Original Story: Epic has expanded its ongoing legal battle against Apple and Google by filing new complaints in the UK.
The US company has filed a claim to the Competition Appeal Tribunal against each of the mobile platform holders, alleging that both have "abused [their] dominant position" in the market and "engaged in anti-competitive agreements/concerted practices" in both the UK and EU.
The filings were filed on December 8 and 29 respectively, but have only this week been made public by the Tribunal.
Back in August, Epic Games added direct payment options to Fortnite on mobile, avoiding the 30% commission both Apple and Google require as part of their developer agreements.
Both companies then removed Fortnite from their marketplaces, to which Epic responded with anti-trust lawsuits.
Now the firm is calling on the Competition Appeal Tribunal to rule that the removal of Fortnite from these stores was unlawful, as are certain terms in their developer agreements.
Epic Games also wants Fortnite to be restored to both stores, and to be allowed to offer users the option of direct payments.
The filings are largely similar, but there are some variations in Epic's requests based on the differences between the way the two marketplaces operate.

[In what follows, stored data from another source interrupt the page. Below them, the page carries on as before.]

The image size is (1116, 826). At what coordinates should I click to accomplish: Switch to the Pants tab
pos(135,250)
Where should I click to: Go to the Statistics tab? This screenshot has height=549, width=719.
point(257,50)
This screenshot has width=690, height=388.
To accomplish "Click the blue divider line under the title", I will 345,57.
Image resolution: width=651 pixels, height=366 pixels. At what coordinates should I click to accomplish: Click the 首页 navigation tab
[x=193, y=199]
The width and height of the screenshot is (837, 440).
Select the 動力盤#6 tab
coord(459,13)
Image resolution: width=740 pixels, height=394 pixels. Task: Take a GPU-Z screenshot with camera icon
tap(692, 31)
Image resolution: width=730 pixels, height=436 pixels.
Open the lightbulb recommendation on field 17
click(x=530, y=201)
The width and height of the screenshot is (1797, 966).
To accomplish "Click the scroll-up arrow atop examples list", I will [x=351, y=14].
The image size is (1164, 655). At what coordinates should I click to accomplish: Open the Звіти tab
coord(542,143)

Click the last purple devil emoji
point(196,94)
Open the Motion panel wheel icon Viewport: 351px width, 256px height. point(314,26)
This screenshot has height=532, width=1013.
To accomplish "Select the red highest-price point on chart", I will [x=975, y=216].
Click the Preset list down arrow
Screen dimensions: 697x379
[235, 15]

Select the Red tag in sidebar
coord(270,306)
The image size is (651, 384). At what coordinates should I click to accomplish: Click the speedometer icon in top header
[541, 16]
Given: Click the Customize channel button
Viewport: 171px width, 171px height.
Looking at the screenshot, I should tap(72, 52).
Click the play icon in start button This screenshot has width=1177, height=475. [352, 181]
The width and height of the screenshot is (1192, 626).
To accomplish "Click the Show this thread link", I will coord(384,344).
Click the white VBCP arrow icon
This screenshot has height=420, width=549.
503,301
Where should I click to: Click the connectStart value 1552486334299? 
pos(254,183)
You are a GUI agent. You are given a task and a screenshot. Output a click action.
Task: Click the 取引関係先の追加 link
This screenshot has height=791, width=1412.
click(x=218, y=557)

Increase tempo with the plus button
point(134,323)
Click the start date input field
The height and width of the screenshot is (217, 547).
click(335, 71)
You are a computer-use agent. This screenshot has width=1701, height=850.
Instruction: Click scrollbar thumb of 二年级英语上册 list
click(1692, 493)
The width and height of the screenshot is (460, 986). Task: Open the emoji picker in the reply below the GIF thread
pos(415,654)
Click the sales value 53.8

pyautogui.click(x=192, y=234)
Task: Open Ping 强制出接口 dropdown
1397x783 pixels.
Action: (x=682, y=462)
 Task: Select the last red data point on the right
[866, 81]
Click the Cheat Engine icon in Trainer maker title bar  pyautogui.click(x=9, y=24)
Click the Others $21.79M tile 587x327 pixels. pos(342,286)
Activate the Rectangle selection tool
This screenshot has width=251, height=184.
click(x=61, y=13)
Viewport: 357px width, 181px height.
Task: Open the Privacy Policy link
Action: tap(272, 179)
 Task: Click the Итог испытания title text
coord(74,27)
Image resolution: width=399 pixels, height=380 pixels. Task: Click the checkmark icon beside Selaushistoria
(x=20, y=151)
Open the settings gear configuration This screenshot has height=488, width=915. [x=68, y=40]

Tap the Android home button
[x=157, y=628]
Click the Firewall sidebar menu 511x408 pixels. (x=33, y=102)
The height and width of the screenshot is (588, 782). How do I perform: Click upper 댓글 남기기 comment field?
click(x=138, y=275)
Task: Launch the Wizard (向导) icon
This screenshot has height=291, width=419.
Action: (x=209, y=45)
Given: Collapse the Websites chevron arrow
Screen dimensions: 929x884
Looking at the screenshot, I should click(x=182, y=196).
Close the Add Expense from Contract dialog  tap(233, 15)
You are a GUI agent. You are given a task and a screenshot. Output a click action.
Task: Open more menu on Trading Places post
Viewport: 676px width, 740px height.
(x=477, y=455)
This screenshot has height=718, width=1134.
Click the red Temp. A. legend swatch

In the case of Apple, Epic wants an order preventing the company from restricting the download of the Epic Games Store to any Apple device in the UK, and an order requiring Apple to lift the requirement that all software must been downloaded and all payments handled through the App Store.
Meanwhile, Epic is asking the Tribunal to order Google to stop imposing the pre-installation of Google Play on all Android devices in the UK and demanding that phone manufacturers prioritise this store over others.
It also wants Google to stop preventing manufacturers from entering into agreements with Epic over pre-installing the Epic Games Store.
Neither filing request damages or financial relief, although does request "such further or other relief as the Tribunal may think fit."
Back in November, a Judge dismissed Apple's claims that Epic was guilty of theft as part of this dispute, instead saying the battle should focus on breach of contract and claims of anti-trust.
Later that month, Apple reduced the commission free on sales and in-app purchases to 15% for developers earning less than $1 million per year.
Epic CEO Tim Sweeney responded that his company is "not fighting for lower commission" but for "fair competition among mobile platform companies, stores, and payment processors."
The judge overseeing the Epic vs Apple case has warned that its ruling could have "serious ramifications" for Nintendo, PlayStation and Xbox, which also operate 'walled garden' ecosystems.
Update: GamesIndustry.biz has received a statement from Epic Games, adding that it will make its case to the Tribunal on January 21.
"We believe that this is an important argument to make on behalf of consumers and developers in the UK and around the world who are impacted by Apple and Google's misuse of market power," said VP of communcations and policy Tera Randall.
"Epic is not seeking damages from Apple or Google in the UK, Australia or the US, it is simply seeking fair access and competition that will benefit all consumers."
Update 2: Apple has also released a statement to GamesIndustry.biz, in which the company said:
“For twelve years, the App Store has helped developers turn their brightest ideas into apps that change the world. Our priorities have always been to provide customers with a safe and trusted place to download software and to apply the rules equally to all developers. Epic has been one of the most successful developers on the App Store, growing into a multibillion dollar business that reaches millions of iOS customers around the world, including the United Kingdom.
"In ways a judge has described as deceptive and clandestine, Epic enabled a feature in its app which was not reviewed or approved by Apple, and they did so with the express intent of violating the App Store guidelines that apply equally to every developer and protect customers. Their reckless behavior made pawns of customers, and we look forward to making this clear to courts in the UK.”